Comment s'assurer que les données issues de l'open data des décision de justice soient correctement réutilisées ? C'est sur cette problématique que se sont penchés des experts du monde juridique, associatif et de l'entreprise dans un rapport venant d'être publié. Ils préconisent d'utiliser les protections déjà existantes, telles que celles issues du RGPD, et de mettre en place des actions au niveau local.
L'open data des décisions de justice n'est pas une fin en soi. C'est la réutilisation des données par les particuliers et les professionnels qui a véritablement de l'importance en pratique. Or, elle soulève de nombreuses questions sur lesquelles se sont penchées des experts de la Cour de cassation, du Conseil d'Etat, du monde la recherche universitaire, de France Digitale, du Conseil national des barreaux, de la Commission nationale de l'informatique et des libertés (Cnil) ainsi que de l'association Openlaw dans un rapport qui vient d'être publié.
C'est la loi du 7 octobre 2016 pour une République numérique qui a posé le principe de l'open data des décisions de justice. Puis le décret du 30 septembre 2021 est venu entériner la création de deux bases de données : "Décision de la justice administrative" pour le Conseil d'Etat, et "Judilibre" pour la Cour de cassation.

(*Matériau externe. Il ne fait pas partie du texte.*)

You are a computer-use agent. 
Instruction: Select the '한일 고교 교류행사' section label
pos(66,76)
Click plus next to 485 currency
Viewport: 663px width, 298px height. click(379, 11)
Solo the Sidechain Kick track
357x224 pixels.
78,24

Une préservation de la vie privée via des occultations
Pour préserver la vie privée des personnes, les textes prévoient l'occultation systématique des noms et prénoms des personnes physiques mentionnées dans le jugement, l'occultation de tout élément permettant d'identifier des personnes physiques (parties, tiers, magistrats et membres du greffe), si sa divulgation est de nature à porter atteinte à la sécurité ou au respect de la vie privée de ces personnes ou de leur entourage et l’occultation de certaines informations sensibles. En outre, il est prévu que toute personne intéressée puisse introduire une demande d'occultation ou de levée d'occultation.

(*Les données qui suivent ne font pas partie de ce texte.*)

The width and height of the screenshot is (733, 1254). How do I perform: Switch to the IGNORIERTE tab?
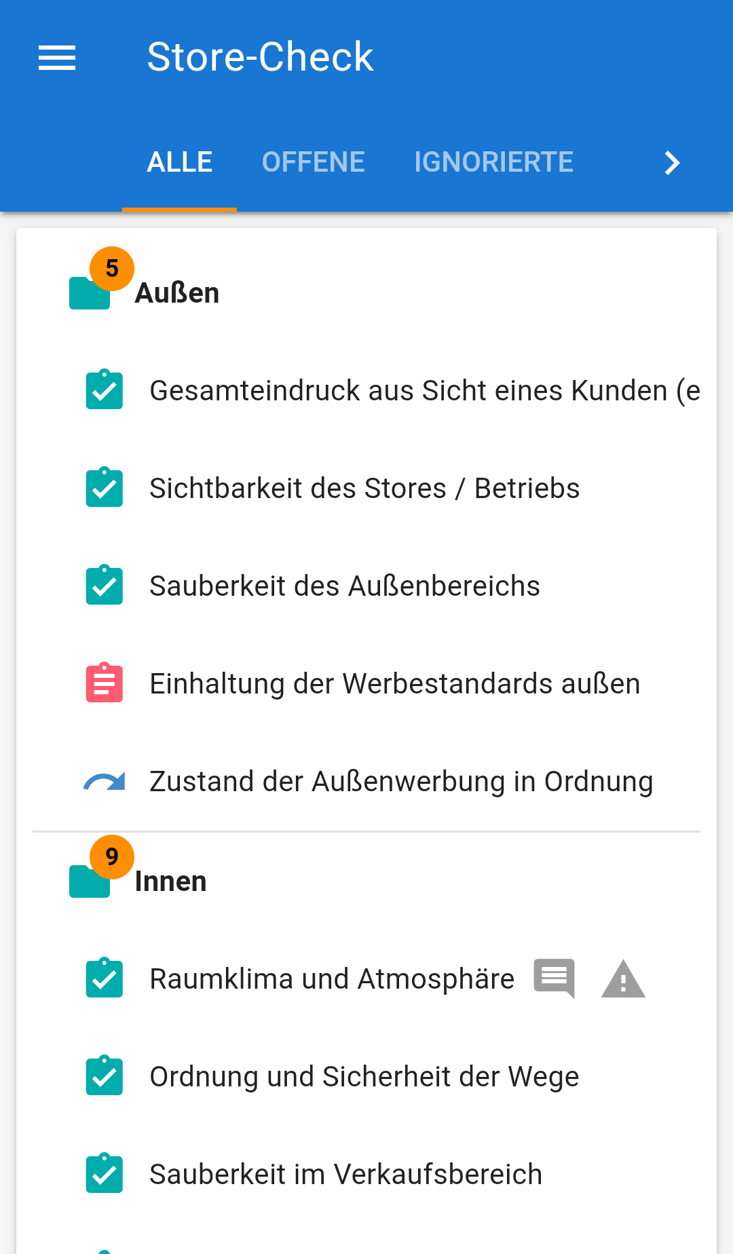(x=494, y=162)
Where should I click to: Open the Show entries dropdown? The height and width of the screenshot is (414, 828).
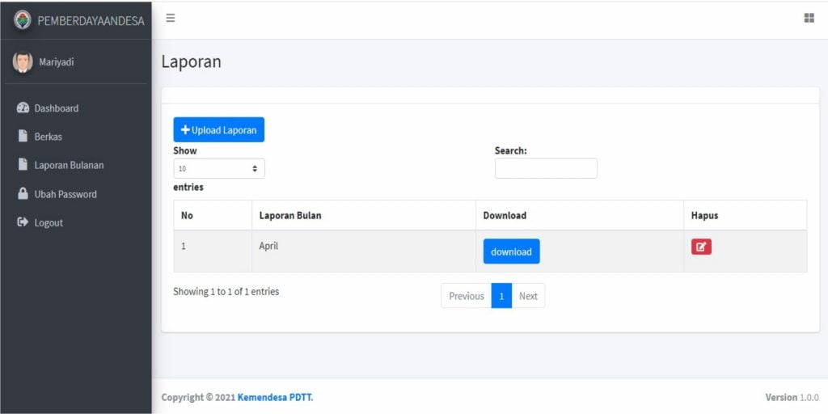[x=218, y=168]
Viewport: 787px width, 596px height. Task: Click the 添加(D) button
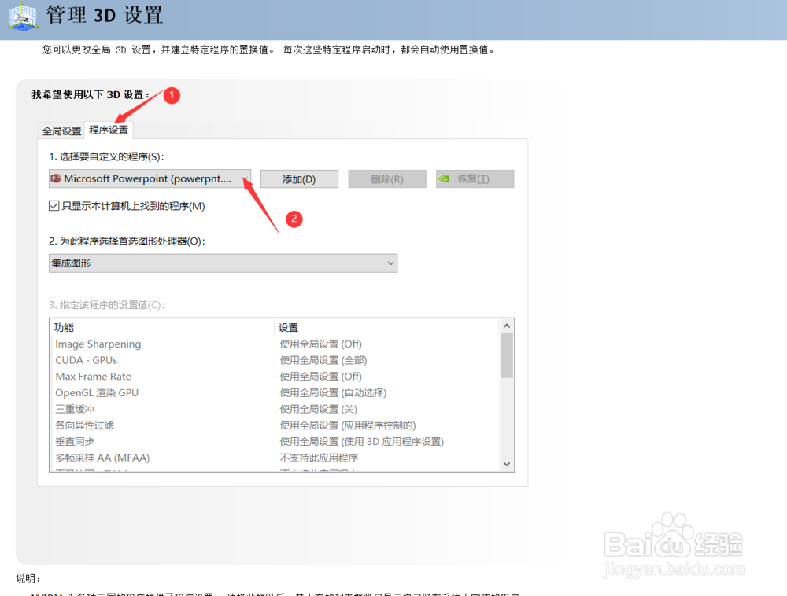299,178
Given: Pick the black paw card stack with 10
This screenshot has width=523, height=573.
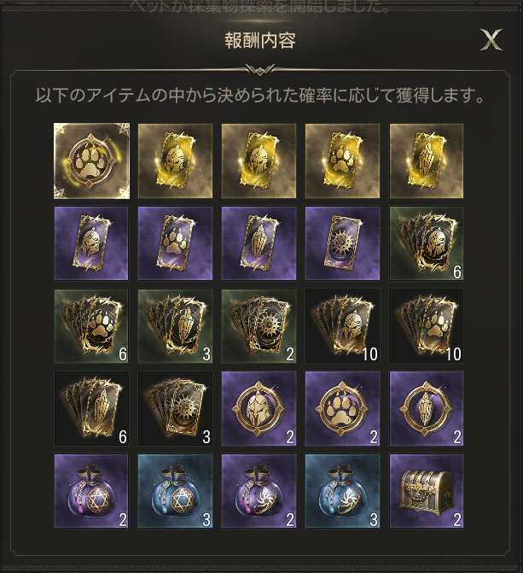Looking at the screenshot, I should pyautogui.click(x=427, y=326).
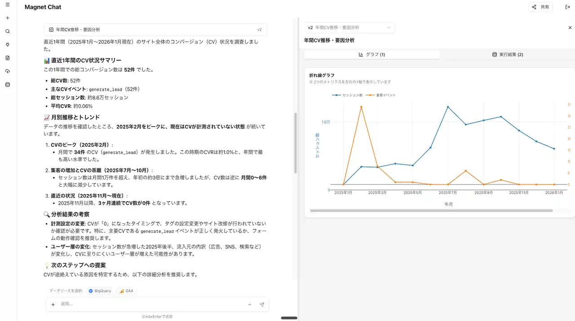The width and height of the screenshot is (575, 321).
Task: Open the v2 年間CV推移 version dropdown
Action: pyautogui.click(x=349, y=28)
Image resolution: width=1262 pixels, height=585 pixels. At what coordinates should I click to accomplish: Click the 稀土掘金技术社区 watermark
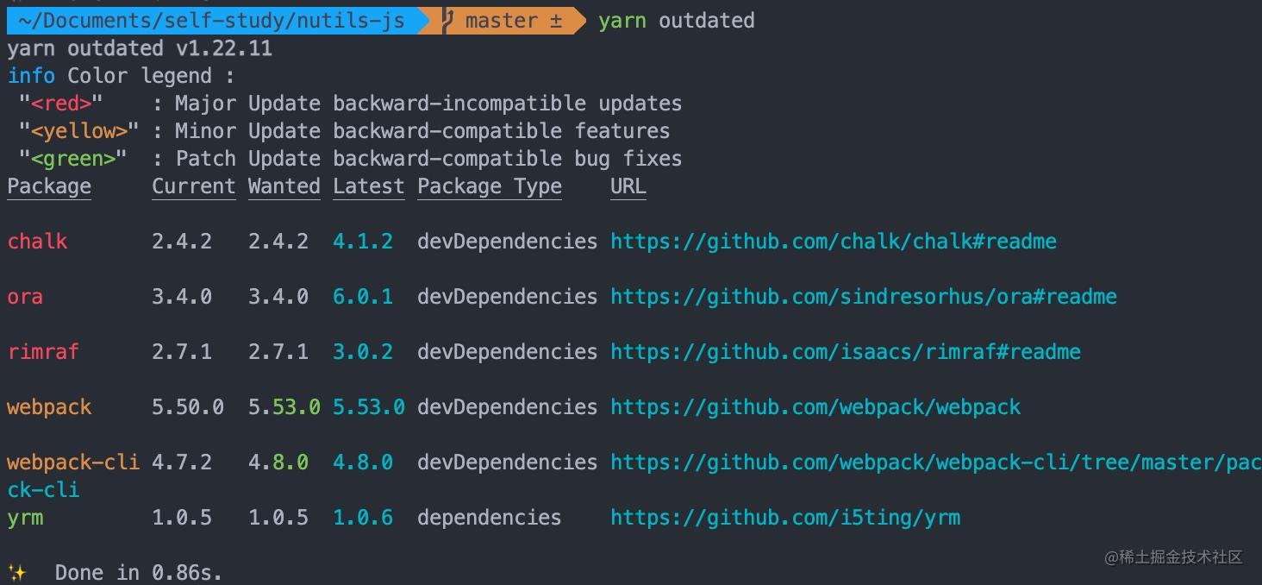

Le rapport s'interroge sur plusieurs points. En premier lieu, la pseudonymisation, contrairement à l'anonymisation, n'exclut pas le risque de réidentification. Or, cette faculté peut amener "des formes de discrimination, de harcèlement, de chantage, ou encore de reconstitution du passé pénal". Mais, dans le même temps, une anonymisation plus stricte – par le biais de suppressions, d’ajout de bruit ou de masquage – poserait quant à elle un risque vis-à-vis de "l'intelligibilité des décisions".
La seconde préoccupation concerne les risques liés à la tenue à jour des bases, à la durée de conservation et à la commercialisation des données en dehors de l'Europe. Les risques de profilage, tant des magistrats ou des juridictions que des avocat ou des entreprises, doivent être prises au sérieux.
Des données pouvant alimenter des algorithmes prédictifs
Le rapport pointe également du doigt les risques induits par les outils d'analyse prédictive. En effet, les données issues des décisions de justice peuvent servir à développer des systèmes d'apprentissage automatique pour, par exemple, prédire l'issue d'une procédure. Ces derniers pourraient conduire à "une forme de performativité et de frein à la créativité des juges".
Pour encadrer ces risques, les experts mentionnent plusieurs textes : le Règlement général sur la protection des données (RGDP), le projet de règlement européen sur l'intelligence artificielle et un certain nombre d'initiatives internationales et européennes, tel que le Partenariat mondial sur l'IA. Des groupes de travail ont également été lancés au niveau de la Cour de cassation. Ils travaillent sur l'élaboration d'une doctrine d'harmonisation des occultations complémentaires. Ils ont préconisé l’établissement d’un système par type de contentieux, la mise en œuvre d’un circuit identifié pour le traitement des occultations complémentaires ainsi qu'une évolution des termes de remplacement des entités occultées dans les décisions.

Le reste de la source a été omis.